DNB onderzoekt met regelmaat hoe het staat bij de pensioenfondsen. Op 29 mei heeft DNB de resultaten van de vijfde zogeheten monitoring uitvraag gepubliceerd. Uit die rapportage blijkt een algehele trend tot uitstel.

Transitie in 2025
Per 1 januari 2025 staan er vooralsnog slechts drie fondsen gepland die willen overstappen.

Transitie in 2026
Van de 92 fondsen die een invaardatum hebben vastgesteld, willen er 50 begin 2026 over naar het nieuwe stelsel. Vorig jaar oktober lag de invaarpiek nog in 2025.

Transitie begin 2027
Het aantal fondsen dat begin 2027 over wil gaan, verdubbelde naar 35.

Transitie per 1 juli 2027
Het aantal pensioenfondsen dat op 1 juli 2027 wil overstappen, steeg van één naar negen, terwijl 14 pensioenfondsen inmiddels uitgaan van een transitie op of na 1 juli 2027.

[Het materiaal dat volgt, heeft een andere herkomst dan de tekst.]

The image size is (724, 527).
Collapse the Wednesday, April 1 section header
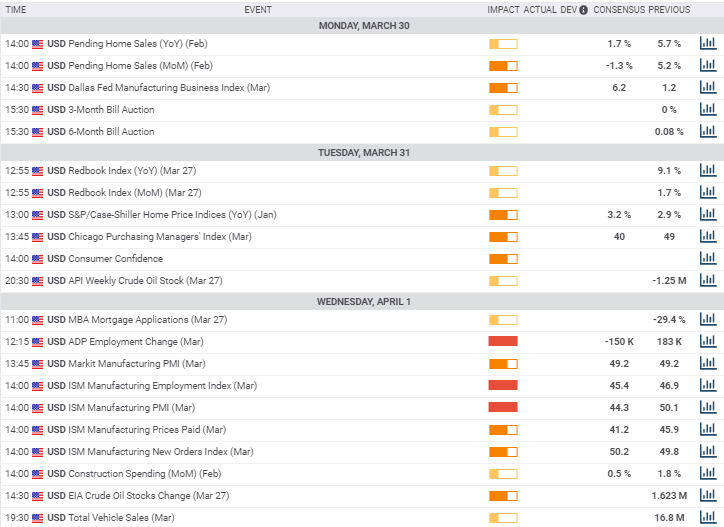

Transitie op laatste moment
Vijf pensioenfondsen sorteren zelfs voor op de uiterste transitiedatum. Terwijl de AMvB die uitstel tot dat moment mogelijk moet maken nog niet naar de Tweede Kamer is gestuurd. Bij de vorige rapportage waren nog maar twee fondsen van plan hun transitie in 2028 te laten plaatsvinden.

DNB waarschuwt dat er door het uitstellen een piekbelasting kan ontstaan met mogelijk capaciteitsproblemen bij uitvoeringsorganisaties, adviseurs, actuarissen, accountants, juristen, IT-auditors en bij DNB/AFM zelf.

Aantal pensioenfondsen zal drastisch verder afnemen

Ook blijkt uit het DNB-onderzoek dat 35 pensioenfondsen verwachten in de komende vijf jaar te zullen stoppen; twintig andere fondsen overwegen dit. Slechts 122 fondsen zeggen in het nieuwe stelsel door te zullen gaan.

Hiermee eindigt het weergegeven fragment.